Further, our BRGs are one of the few places where professionals across the firm can collaborate internally and externally in a meaningful way regardless of if they are client facing or in a particular line of service. I am consistently amazed at the level of courage our people in BRGs have to express themselves in a professional setting, as well as the opportunity BRGs provide professionals at any level to lead events across the firm.
What inspired you to seek leadership in the LatinX BRG?
Ultimately I’m inspired to lead others because of the time and patience many people took with me along my journey.
When I reflect on my late teenage years and early college experience, I was often less privy than my peers on things like personal finances, microaggressions, and professional development. I wasn’t aware of my options after high school, I didn’t know the consequences of taking out student loans so young, and I couldn’t understand why people from my racial background represent such a small percentage of certified public accountants. I remember being so anxious because it felt like those around me had it all figured out while I was always just one or two steps behind for seemingly no reason.
As I’ve gotten older and gained experience, I’ve noticed that those who share a similar racial or socioeconomic background as me or my parents tend to have a story congruent with mine, and we shouldn’t look at these gaps in knowledge as something that holds us back. Rather, we should see these gaps as an opportunity to be better at achieving what we truly want. I think we can seek the tools we’re missing through mentorship from those that are more experienced. It’s important to remember that things don’t happen to us. They happen for us.
Can you share more about the difference mentorship has had on your career opportunities?
We’re all given a set of tools from those who raised us, largely driven by what they learned and collected along their lifetime. With every generation, my family has passed along the tools to those who come after them so they can climb further. In the instances where I didn’t have a particular tool, I sought mentorship.
For example, while in college, a coworker connected me with a Latina woman who worked as an executive in public accounting. She went out of her way to teach me about the industry, and she made sure I had what I needed to successfully interview. She even helped me find an affordable suit to wear. This culminated in landing my first job in public accounting.
Through mentorship, she was able to create opportunity for me by identifying the areas I was deficient in. This left a significant impact on me, and I truly hope that through mentorship I can create this opportunity for others coming up the ranks.
What does our accountability to I&D work look like to you?
We must consistently measure our accountability using tangible metrics, glean insights from emerging and historical trends, and hold ourselves accountable when we are off course.
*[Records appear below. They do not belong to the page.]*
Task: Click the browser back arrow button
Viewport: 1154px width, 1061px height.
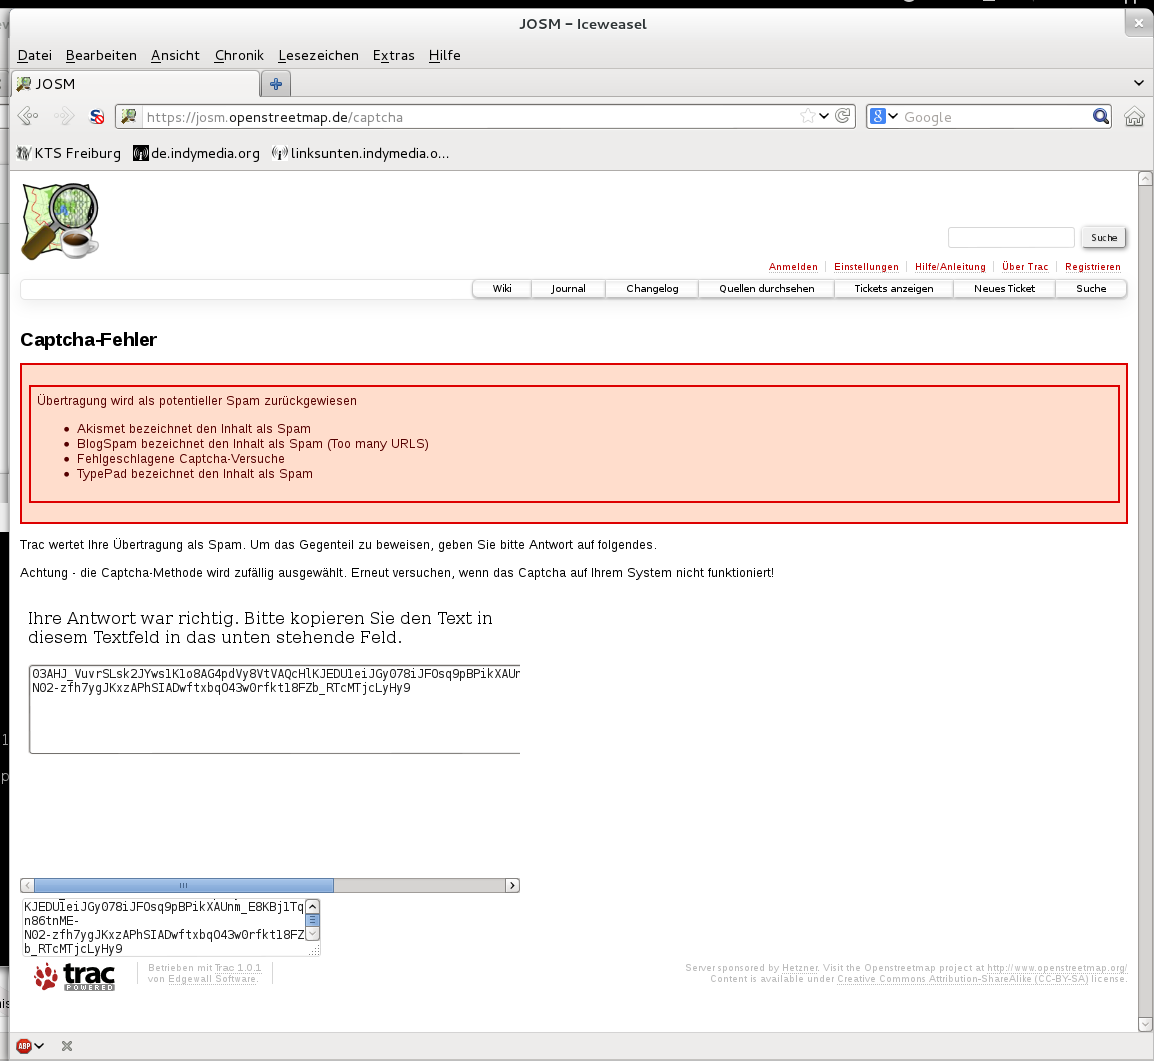Action: pyautogui.click(x=28, y=117)
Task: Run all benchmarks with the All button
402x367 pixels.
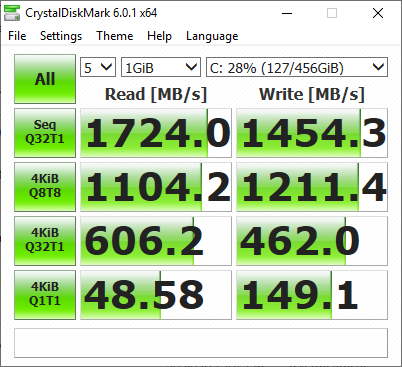Action: [45, 79]
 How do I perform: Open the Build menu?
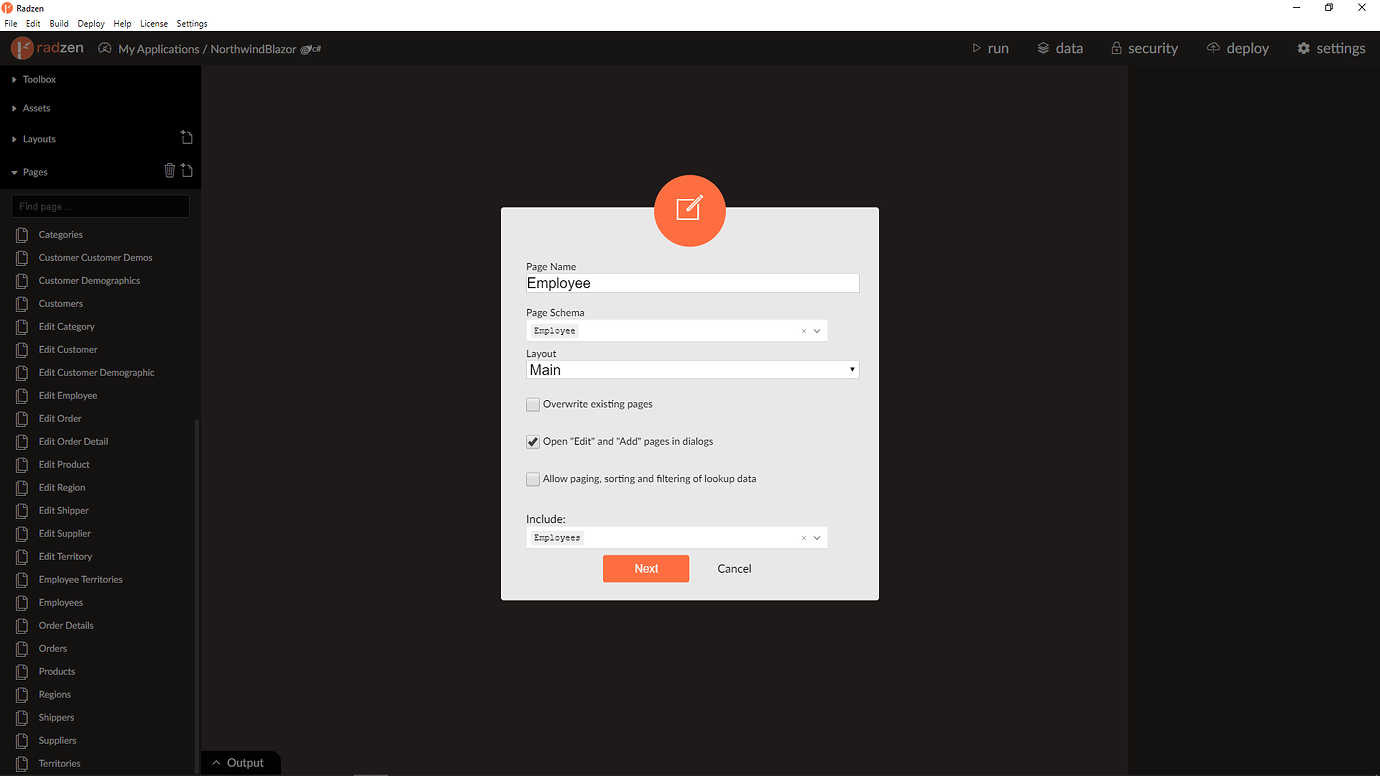59,23
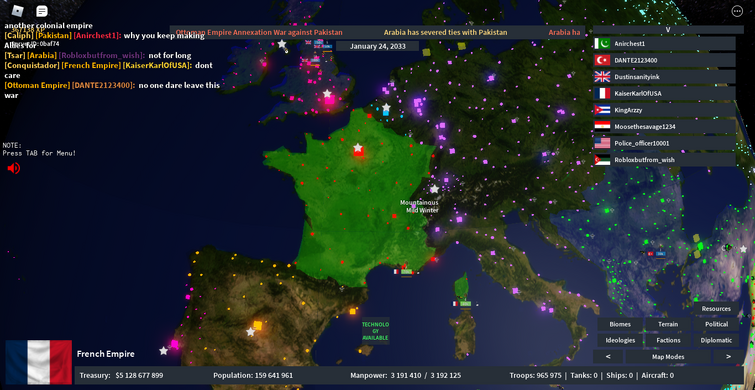Click the London capital star marker

[x=327, y=93]
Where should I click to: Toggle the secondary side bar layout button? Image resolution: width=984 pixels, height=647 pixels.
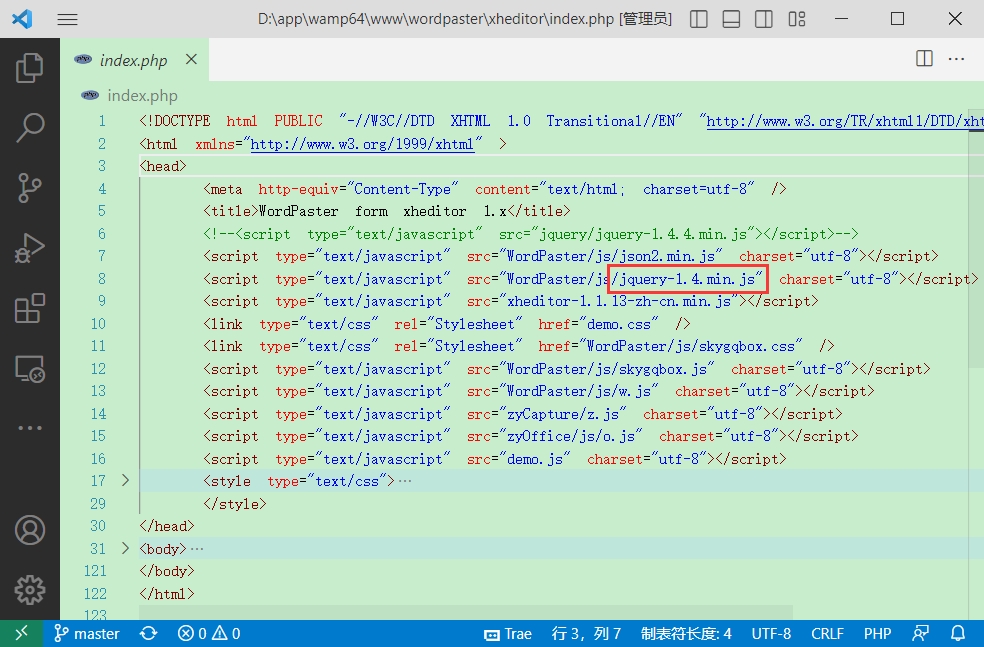pyautogui.click(x=763, y=19)
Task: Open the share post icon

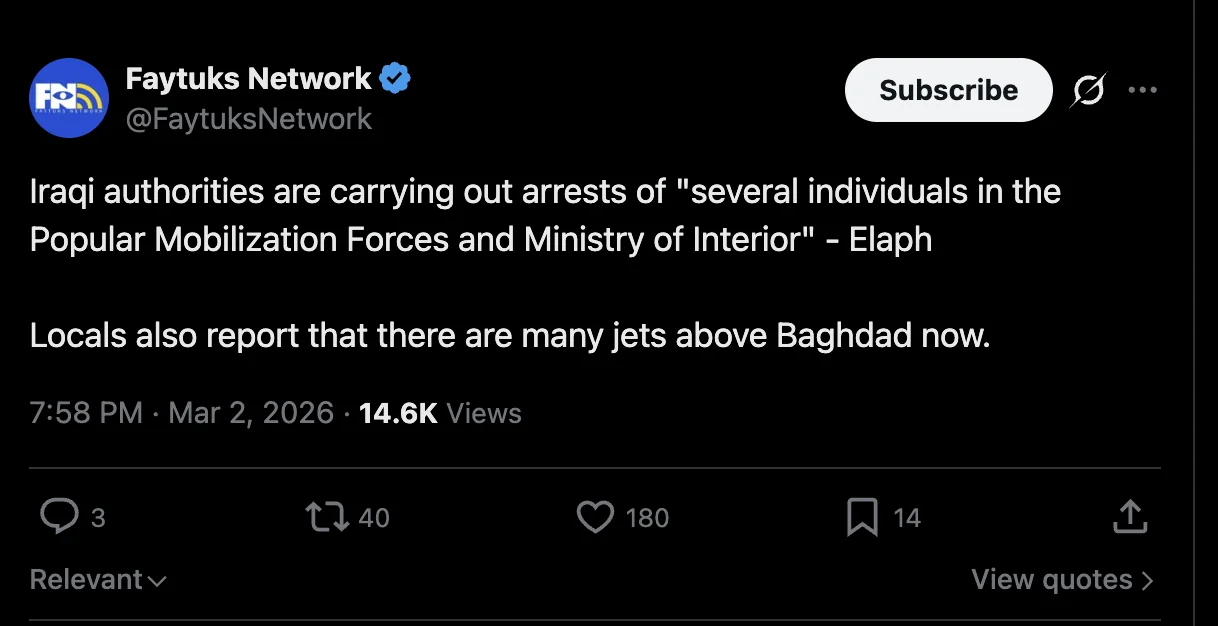Action: point(1128,517)
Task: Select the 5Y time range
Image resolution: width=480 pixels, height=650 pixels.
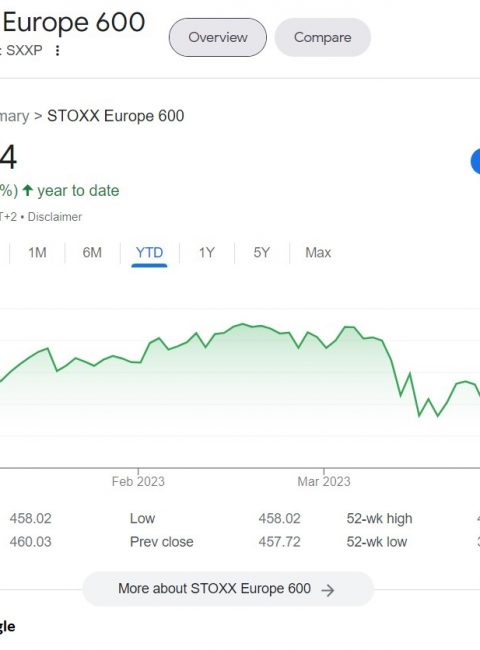Action: tap(262, 252)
In audit, I’ve come to appreciate analyzing trends because they tend to tell a story behind any given number which is half the battle when trying to understand what’s going on.
Currently at our firm I believe the numbers are telling us we’re doing an amazing job at hiring diverse talent, but we are having a very hard time retaining them as they move into upper levels of management. I’d like us to understand why.
I believe that we shouldn’t be as concerned about trying to make everyone believe the same thing; rather, we should be actively trying to ensure that everyone is tolerant of each other and that our beliefs or backgrounds don’t preclude people from future opportunities. We’re all walking beside one another, so let’s be kind and help each other out along the way. That’s how we influence the industry.